= The Dawn (feminist newsletter) =

Non-party political journal published in Western Australia

The Dawn was a monthly newsletter published in Western Australia in the early 20th century by Bessie Rischbieth as the official organ of that State's Women's Service Guilds, and later also of the Australian Federation of Women Voters.

==History==
Dawn or The Dawn was founded in 1919 and edited by Bessie Rischbieth in Perth, Western Australia as the official organ of the Women's Service Guilds of Western Australia (WSGWA), an umbrella organization which brought together representatives of various Western Australian women's non-party (and non-Socialist) organizations.

When the Australian Federation of Women's Societies, of which Rischbieth was a founder and its first president, was established, Dawn became its newspaper also.

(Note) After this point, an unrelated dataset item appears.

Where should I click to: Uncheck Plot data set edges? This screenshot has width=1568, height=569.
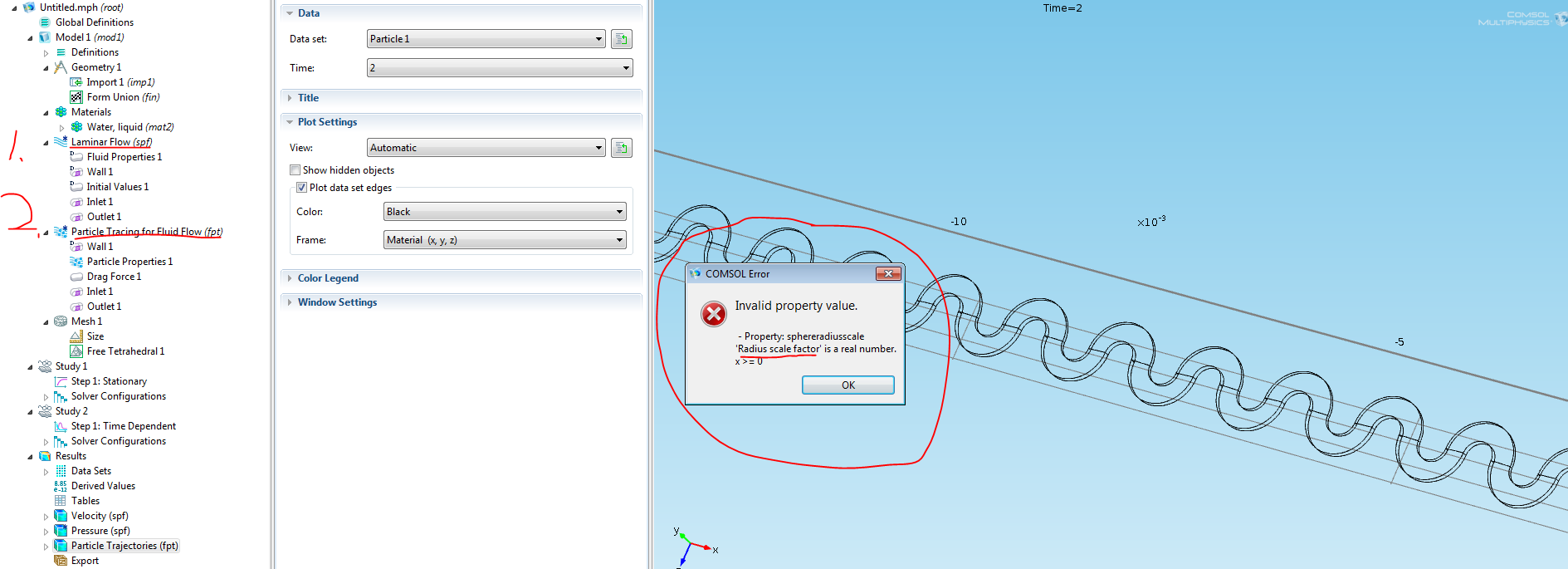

The Australian Federation of Women's Societies, which had its origins as early as 1919 and affiliated with the International Women's Suffrage Alliance and British Dominions Women Citizens' Union, was a peak association of Australian non-political feminist organizations, which was founded at a national meeting in Melbourne in 1921, at which the WSGWA and the Women's Non-Party Association of South Australia were the principal delegates, and tri-ennially thereafter. The organization, which was also briefly known as the Australian Women's Federation for Equal Citizenship, became the Australian Federation of Women Voters in 1927, by which name it is best known.

Bessie Rischbieth was manager and editor for most of the paper's history, apart from a period in 1929 when Coralie Clarke Rees took over the reins, followed by Romola Teagle from 1930 to 1934. Ethel Payne, who was honorary secretary of the Australian Federation of Women Voters, took over briefly in 1935 while Rischbieth was overseas, and Dorothea Cass from 1939 while Rischbieth was on another overseas trip.

Despite declining circulation, which had necessitated special fundraising, Dawn was still being published in 1940. The last issue was published in 1967 which carried obituaries to Bessie Rischbieth.